**INSTRUCTIONS FOR THE TASK**:
After finding the line that includes "Howard M. Cohen (21, 219)" in the records below, transcribe it and each line after it through the last, exactly, and add nothing.

**DATA FOR THE TASK**:
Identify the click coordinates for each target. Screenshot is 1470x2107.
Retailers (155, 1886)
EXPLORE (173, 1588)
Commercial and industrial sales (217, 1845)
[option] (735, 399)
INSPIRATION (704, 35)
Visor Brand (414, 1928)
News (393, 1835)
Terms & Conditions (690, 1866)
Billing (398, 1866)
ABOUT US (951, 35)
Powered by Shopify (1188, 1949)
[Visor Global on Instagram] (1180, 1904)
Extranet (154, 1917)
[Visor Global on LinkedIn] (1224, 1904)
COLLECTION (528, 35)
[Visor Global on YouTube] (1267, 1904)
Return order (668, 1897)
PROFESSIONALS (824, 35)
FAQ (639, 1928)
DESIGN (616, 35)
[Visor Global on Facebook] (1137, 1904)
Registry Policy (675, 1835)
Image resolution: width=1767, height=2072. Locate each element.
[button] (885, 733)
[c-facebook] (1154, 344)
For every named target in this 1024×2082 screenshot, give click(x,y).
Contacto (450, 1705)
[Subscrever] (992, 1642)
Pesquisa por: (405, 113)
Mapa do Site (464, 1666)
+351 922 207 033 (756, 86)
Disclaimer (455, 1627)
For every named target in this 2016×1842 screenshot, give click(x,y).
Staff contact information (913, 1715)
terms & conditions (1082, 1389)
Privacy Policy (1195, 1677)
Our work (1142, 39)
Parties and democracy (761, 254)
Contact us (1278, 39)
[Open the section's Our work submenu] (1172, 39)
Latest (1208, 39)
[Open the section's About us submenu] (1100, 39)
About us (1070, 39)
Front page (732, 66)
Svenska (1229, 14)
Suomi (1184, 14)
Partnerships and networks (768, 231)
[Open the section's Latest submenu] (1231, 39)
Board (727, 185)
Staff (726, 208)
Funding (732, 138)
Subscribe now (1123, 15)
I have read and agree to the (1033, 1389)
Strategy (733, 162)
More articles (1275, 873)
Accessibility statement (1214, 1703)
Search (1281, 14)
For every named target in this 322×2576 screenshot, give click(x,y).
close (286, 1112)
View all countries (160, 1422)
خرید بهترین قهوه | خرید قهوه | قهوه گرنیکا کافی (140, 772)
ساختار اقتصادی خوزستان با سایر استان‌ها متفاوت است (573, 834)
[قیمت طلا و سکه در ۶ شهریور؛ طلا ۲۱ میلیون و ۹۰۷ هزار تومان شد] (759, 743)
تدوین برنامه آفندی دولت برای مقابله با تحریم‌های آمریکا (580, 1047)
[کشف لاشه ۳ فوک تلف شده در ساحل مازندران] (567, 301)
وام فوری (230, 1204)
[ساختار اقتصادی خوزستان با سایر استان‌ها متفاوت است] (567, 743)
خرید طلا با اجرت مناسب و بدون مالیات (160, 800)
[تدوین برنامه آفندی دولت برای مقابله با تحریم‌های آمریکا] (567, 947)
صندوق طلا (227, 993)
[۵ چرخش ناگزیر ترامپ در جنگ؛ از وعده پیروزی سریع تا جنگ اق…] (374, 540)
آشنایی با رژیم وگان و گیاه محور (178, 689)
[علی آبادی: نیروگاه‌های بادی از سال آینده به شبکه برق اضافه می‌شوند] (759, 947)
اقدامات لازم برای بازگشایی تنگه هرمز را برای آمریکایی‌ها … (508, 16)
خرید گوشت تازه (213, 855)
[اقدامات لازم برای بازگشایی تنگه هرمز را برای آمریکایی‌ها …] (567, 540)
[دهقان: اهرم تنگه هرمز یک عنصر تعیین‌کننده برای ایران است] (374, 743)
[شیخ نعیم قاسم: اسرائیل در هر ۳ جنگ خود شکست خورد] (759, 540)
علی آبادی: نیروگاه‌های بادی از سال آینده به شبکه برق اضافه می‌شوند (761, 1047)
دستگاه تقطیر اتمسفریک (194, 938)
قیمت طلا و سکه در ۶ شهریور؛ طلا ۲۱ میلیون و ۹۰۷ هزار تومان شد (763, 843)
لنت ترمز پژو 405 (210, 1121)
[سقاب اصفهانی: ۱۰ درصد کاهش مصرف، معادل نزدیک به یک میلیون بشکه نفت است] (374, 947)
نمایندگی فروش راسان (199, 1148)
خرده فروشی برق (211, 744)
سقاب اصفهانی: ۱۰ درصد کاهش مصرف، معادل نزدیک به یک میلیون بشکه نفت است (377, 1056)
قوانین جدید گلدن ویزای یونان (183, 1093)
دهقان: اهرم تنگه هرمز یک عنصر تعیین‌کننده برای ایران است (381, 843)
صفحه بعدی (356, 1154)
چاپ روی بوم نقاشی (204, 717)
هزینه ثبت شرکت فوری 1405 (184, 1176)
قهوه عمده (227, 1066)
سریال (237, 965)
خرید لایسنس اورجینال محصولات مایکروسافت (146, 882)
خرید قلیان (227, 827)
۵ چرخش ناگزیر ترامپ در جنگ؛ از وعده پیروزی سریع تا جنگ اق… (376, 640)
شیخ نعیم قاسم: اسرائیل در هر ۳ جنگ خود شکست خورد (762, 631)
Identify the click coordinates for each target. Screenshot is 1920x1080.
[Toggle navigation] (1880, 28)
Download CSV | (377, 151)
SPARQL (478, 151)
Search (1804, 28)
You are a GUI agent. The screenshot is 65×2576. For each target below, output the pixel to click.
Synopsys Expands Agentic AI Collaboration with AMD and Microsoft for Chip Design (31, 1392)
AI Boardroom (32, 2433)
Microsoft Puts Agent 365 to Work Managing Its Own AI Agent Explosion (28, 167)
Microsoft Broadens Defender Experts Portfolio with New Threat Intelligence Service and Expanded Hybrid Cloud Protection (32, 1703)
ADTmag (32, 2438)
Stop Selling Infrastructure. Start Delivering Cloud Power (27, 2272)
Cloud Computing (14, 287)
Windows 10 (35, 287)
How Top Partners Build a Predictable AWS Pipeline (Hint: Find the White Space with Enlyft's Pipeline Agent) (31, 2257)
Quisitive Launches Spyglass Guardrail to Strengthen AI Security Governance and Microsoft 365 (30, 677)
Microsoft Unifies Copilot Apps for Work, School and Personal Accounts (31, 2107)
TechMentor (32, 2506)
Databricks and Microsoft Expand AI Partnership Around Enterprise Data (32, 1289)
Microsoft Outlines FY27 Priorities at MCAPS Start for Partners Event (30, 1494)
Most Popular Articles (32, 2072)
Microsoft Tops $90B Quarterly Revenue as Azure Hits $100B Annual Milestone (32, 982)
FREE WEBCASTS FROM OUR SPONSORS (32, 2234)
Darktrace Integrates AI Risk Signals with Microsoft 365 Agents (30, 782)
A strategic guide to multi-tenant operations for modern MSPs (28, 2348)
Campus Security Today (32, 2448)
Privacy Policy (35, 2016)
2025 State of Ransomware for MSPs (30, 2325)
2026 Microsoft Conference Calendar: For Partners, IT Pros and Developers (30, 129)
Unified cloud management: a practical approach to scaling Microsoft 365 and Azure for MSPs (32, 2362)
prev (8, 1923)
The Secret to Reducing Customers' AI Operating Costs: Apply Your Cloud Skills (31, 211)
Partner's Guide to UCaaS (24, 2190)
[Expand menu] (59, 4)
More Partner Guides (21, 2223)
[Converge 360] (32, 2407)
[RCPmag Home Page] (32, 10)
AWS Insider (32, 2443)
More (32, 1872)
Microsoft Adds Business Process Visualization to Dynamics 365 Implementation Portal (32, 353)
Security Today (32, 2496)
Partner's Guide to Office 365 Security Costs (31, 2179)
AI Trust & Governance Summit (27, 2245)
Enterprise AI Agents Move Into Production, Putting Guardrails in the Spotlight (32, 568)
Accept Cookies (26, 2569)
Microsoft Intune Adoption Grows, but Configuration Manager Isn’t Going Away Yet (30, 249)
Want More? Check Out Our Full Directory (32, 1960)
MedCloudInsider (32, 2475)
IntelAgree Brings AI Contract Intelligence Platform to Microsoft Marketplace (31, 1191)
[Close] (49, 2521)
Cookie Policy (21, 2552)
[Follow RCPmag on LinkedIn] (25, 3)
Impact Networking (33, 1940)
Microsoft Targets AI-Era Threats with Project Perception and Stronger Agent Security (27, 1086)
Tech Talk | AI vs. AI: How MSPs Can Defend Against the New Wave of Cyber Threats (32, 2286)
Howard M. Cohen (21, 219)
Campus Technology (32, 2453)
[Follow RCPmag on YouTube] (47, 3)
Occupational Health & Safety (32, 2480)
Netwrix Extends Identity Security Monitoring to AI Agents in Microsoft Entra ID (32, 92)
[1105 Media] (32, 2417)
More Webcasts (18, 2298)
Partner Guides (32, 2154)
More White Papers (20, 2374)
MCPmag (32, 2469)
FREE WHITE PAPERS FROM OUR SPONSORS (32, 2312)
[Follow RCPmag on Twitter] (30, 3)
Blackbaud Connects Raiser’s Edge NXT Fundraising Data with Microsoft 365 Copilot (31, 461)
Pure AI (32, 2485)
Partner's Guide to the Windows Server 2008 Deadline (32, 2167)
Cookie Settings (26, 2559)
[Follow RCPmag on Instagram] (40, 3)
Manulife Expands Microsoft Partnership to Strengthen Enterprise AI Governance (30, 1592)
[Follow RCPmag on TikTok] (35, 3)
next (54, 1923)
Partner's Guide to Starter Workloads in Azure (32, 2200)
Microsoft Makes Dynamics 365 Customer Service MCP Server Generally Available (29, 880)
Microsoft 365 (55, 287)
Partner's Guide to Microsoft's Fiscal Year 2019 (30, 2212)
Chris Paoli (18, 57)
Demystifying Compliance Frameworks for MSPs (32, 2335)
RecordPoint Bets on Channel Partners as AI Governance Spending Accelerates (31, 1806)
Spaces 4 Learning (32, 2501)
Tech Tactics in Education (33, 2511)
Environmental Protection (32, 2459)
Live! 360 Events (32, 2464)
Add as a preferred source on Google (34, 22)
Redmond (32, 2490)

**TASK ANSWER**:
Howard M. Cohen (21, 219)
Campus Technology (32, 2453)
[Follow RCPmag on YouTube] (47, 3)
Occupational Health & Safety (32, 2480)
Netwrix Extends Identity Security Monitoring to AI Agents in Microsoft Entra ID (32, 92)
[1105 Media] (32, 2417)
More Webcasts (18, 2298)
Partner Guides (32, 2154)
More White Papers (20, 2374)
MCPmag (32, 2469)
FREE WHITE PAPERS FROM OUR SPONSORS (32, 2312)
[Follow RCPmag on Twitter] (30, 3)
Blackbaud Connects Raiser’s Edge NXT Fundraising Data with Microsoft 365 Copilot (31, 461)
Pure AI (32, 2485)
Partner's Guide to the Windows Server 2008 Deadline (32, 2167)
Cookie Settings (26, 2559)
[Follow RCPmag on Instagram] (40, 3)
Manulife Expands Microsoft Partnership to Strengthen Enterprise AI Governance (30, 1592)
[Follow RCPmag on TikTok] (35, 3)
next (54, 1923)
Partner's Guide to Starter Workloads in Azure (32, 2200)
Microsoft Makes Dynamics 365 Customer Service MCP Server Generally Available (29, 880)
Microsoft 365 (55, 287)
Partner's Guide to Microsoft's Fiscal Year 2019 (30, 2212)
Chris Paoli (18, 57)
Demystifying Compliance Frameworks for MSPs (32, 2335)
RecordPoint Bets on Channel Partners as AI Governance Spending Accelerates (31, 1806)
Spaces 4 Learning (32, 2501)
Tech Tactics in Education (33, 2511)
Environmental Protection (32, 2459)
Live! 360 Events (32, 2464)
Add as a preferred source on Google (34, 22)
Redmond (32, 2490)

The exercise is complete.